On Palm Sunday, 1916, the Union of Irish Labour and Irish Nationality was proclaimed in a striking fashion. In the evening of that day Connolly hoisted over Liberty Hall, the headquarters of the Citizen Army, the Irish tricolour of orange, white and green, the flag designed by the Young Irelanders in 1848 to symbolise the union of the Orange and Green by the white bond of a common brotherhood. On Easter Monday the Irish Republic was proclaimed in arms in Dublin.
AFTER THE RISING.
There are many interesting topics of enquiry in connection with the Easter Rising: but they relate to points of detail or affect the responsibility of individuals; they do not concern the history of Sinn Fein. The Rising was the work not of Sinn Fein, but of the leaders of the Republican Party in the Irish Volunteers and of the Citizen Army.

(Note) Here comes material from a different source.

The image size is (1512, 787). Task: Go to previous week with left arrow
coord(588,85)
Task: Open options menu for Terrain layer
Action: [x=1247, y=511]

Of the signatories to the proclamation of the Republic only one had any sort of connection with Sinn Fein and he had been a reforming, rather than an orthodox, Sinn Feiner. But the general public, some from mere instinct, others from a desire to discredit a movement which they disliked and feared, persisted in calling the Rising by the name of the "Sinn Fein Rebellion," and substituted "Sinn Fein" for "Irish" in speaking of the Volunteers. In truth it would have been impossible for Sinn Fein, even if it had wished to do so, to repudiate all responsibility for the Rising. It had from the beginning proclaimed the independence of Ireland, not in the form of an Irish Republic, but in the form of a National Constitution free from any subordination to the Parliament of England: it had renounced the idea of an appeal to arms in view of the certain failure of an armed rising: but it had not repudiated revolution upon principle and it had admitted that in certain contingencies Ireland might with propriety appeal to arms to secure its independence. The only criticism it could make upon the Rising would have been that it was a well-intentioned error of judgment, the error of men who had mistaken their means and their opportunity for accomplishing an object good in itself. It is highly improbable that any such criticism would under the circumstances have been made in public by the leaders of Sinn Fein: in any case they were not afforded the opportunity to make it, for they were arrested and deported as part of the measures of repression taken after the Rising had collapsed.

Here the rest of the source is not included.